What strawberries crave:
Begin the fertilizing process when seedlings are still indoors. Start fertilizing with liquid kelp every two weeks for the first month of growth. Use only one tablespoon of kelp per gallon of water to fertilize. After the first month, double the fertilizer strength. Prior to transplanting the strawberries outside, mix ¼ cup of 5-5-5 all-purpose organic fertilizer into the holes meant for each transplant. Water after transplanting and mulch with straw. The last time you will feed the strawberry plants will be after you harvest. At this time, add compost into the soil around the plant.

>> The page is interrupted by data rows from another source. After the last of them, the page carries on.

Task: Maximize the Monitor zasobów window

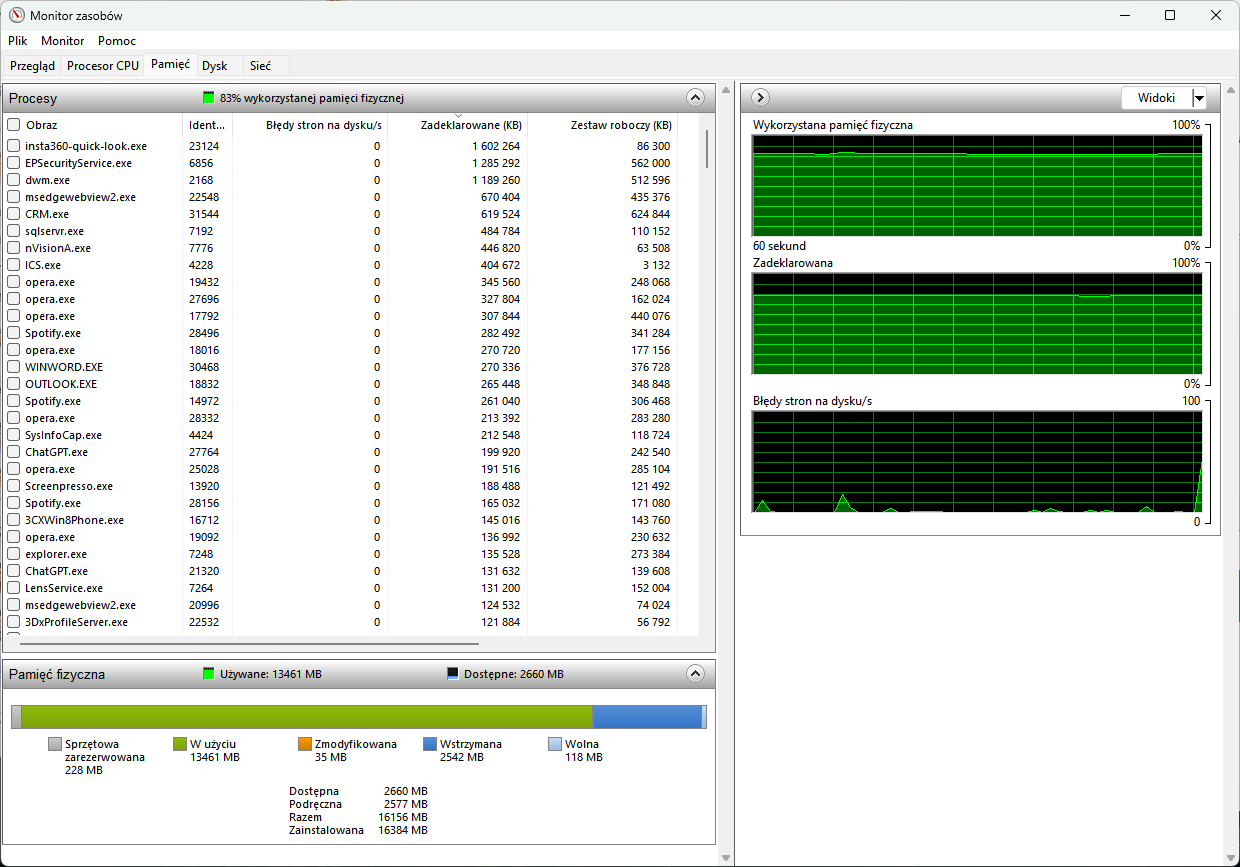Action: (1169, 16)
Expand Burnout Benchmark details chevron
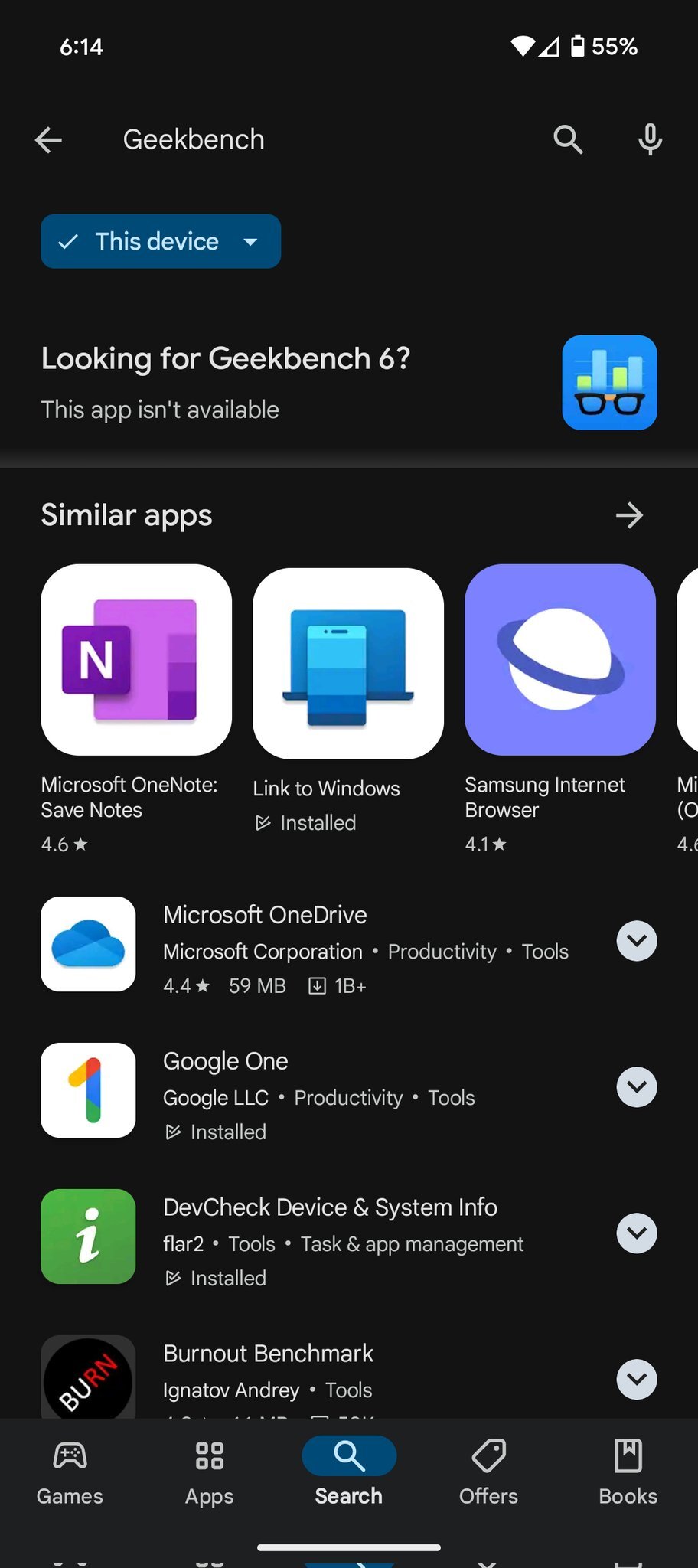Viewport: 698px width, 1568px height. (x=637, y=1380)
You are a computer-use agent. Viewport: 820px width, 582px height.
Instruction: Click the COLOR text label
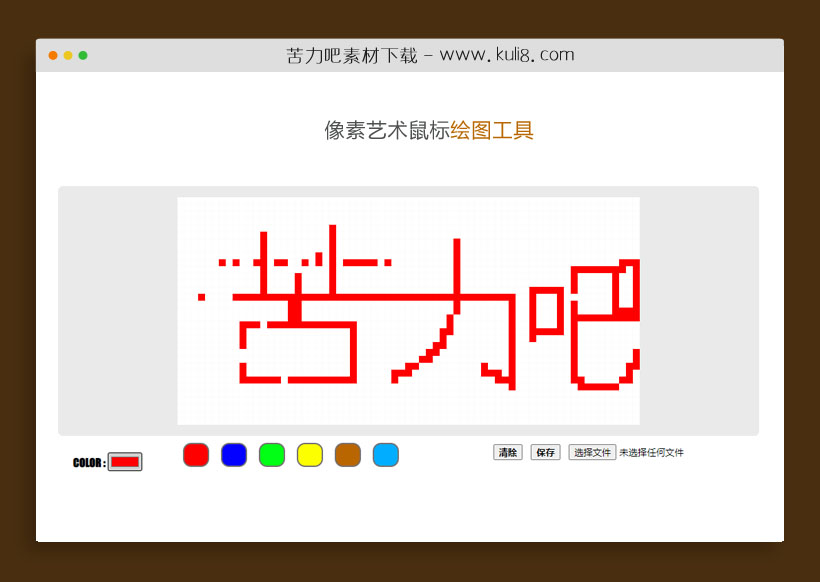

Strawberries are perennials, which means they return each year, and taking care of the soil will allow the strawberries to grow back even stronger than before.
Where to buy strawberry plants:
You can find a wide variety of both strawberry seeds and plants at Urban Farmer.
How to: Grow Strawberry Roots
Fresh, sweet strawverries from a homegrown berry patch add to the deliciousness of summer, and gardeners wanting to start their own berry patch usually purchase bare root strawberry plants. Bare roots are the roots of a strawberry plant that are dormant and not planted in soil. To ensure the plant wakes up from its dormant state, bare root strawberry plants must be planted properly.
How to plant bare roots:
It is time to plant bare root strawberry plants once all danger of frost has passed. Prepare the strawberry patch by choosing an area in full sun that has good drainage. Test the soil of the chosen area and make sure the soil pH is between 5.8 and 6.5. Amend the soil with 3 inches of compost and 1 pound of 10-10-10 fertilizer per every 100 square feet of the strawberry patch. Before planting, trim the bare roots to a length of 6 inches. Soak the bare roots in a bucket of water for 20 minutes. Only soak the roots, do not submerge the entire plant. This breaks the dormancy cycle by rehydrating the roots.
Dig holes in the bed the depth of the bare roots and two times as wide. Spread out the roots and keep the crown slightly above the level of the soil. If soil covers the crown, the crown can rot and not produce any plants. Space roots 18 inches apart in rows set 3 inches apart. Water the plants immediately after planting them and lay 2 inches of mulch over the newly planted roots. Water the bed up to 2 inches each week.
Caring for bare root plants:
Once the strawberries wake up and begin to sprout, you can add a side dressing of fertilizer and again after the harvest has ended. After a few seasons of growing the strawberries, the plants will begin to grow runners with baby strawberry plants. Guide the plants across the row as they form and once it is long enough to reach all the way across, encourage the baby plant to grow by weighing down the stem with some weighed object, like a small rock. Every third year you can remove the mother plants and the baby plants will begin to produce, which makes the strawberry patch self-regenerating.
Types of strawberries to choose from:
There are three types of strawberry plants. The most popular strawberry plants are the June-bearing varieties, which produce fruit in May and June. These plants only produce fruit once a year, which makes them good for creating jams and jellies.
There also are ever-bearing strawberry plants, which produce fruit twice a year. Fruit isn’t produced until the second year after planting, and they are ready to harvest in mid-summer and in the fall.
Day Neutral strawberries produce fruit all season long. This is the best variety if gardeners are growing strawberries to eat them fresh.